RECORDS FOR THIS TASK
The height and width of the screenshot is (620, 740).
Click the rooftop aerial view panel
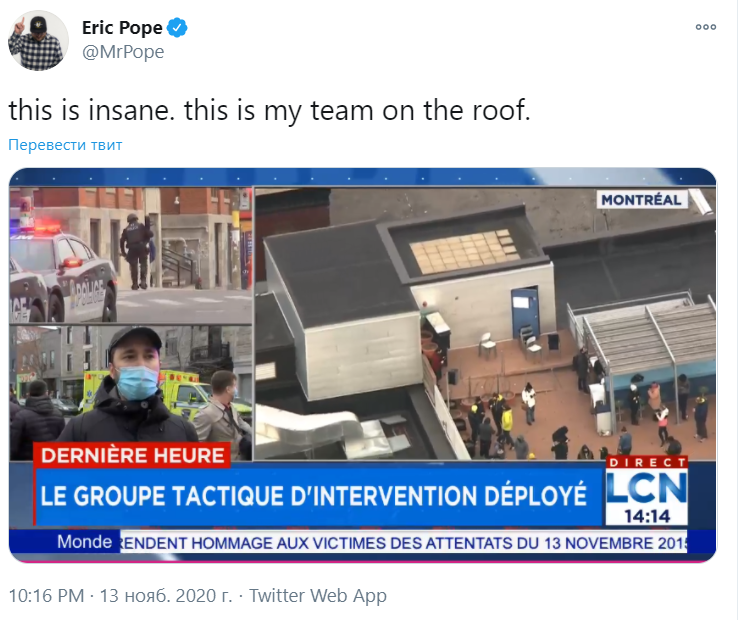(485, 324)
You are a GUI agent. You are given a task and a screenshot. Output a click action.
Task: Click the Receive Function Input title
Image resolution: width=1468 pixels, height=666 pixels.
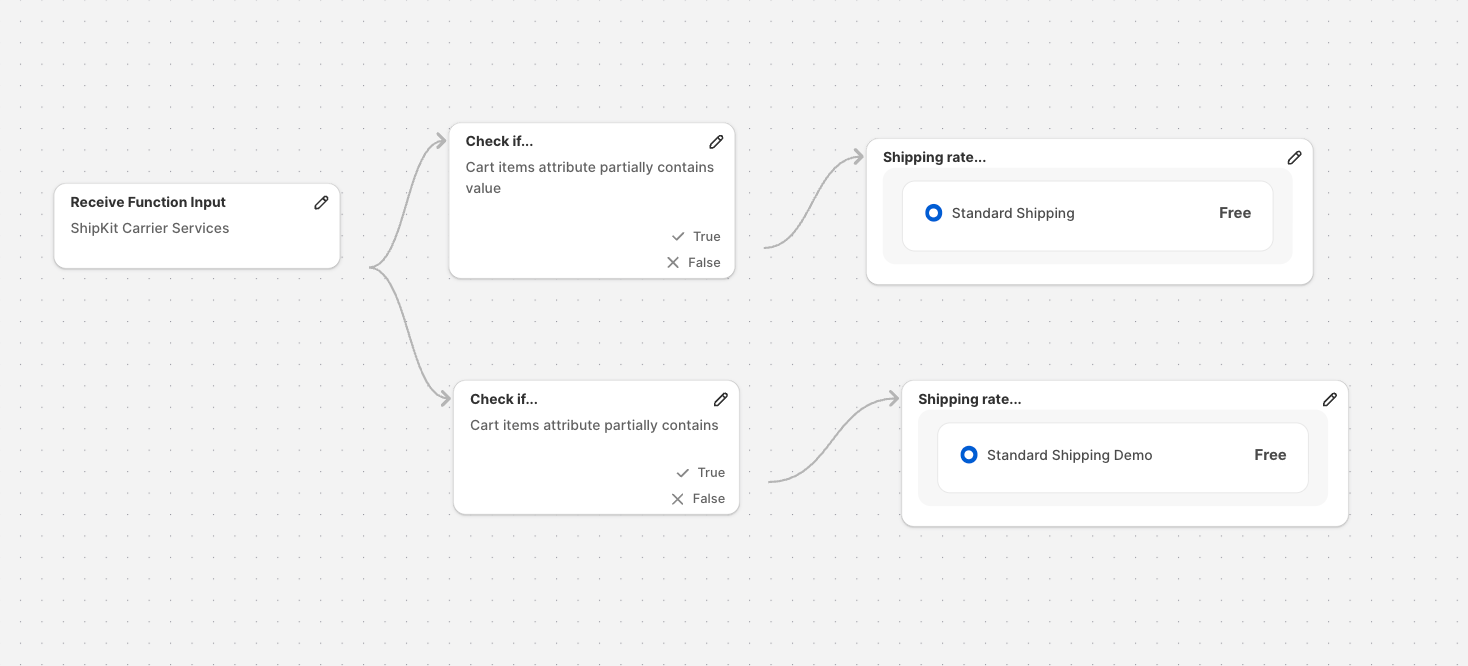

TASK TO CARRY OUT
Repeat each entry above exactly. Omit the pictures.

OUTPUT
The height and width of the screenshot is (620, 740).
Click the rooftop aerial view panel
(485, 324)
You are a GUI agent. You are given a task and a screenshot. Output a click action.
Task: Click the Receive Function Input title
Image resolution: width=1468 pixels, height=666 pixels.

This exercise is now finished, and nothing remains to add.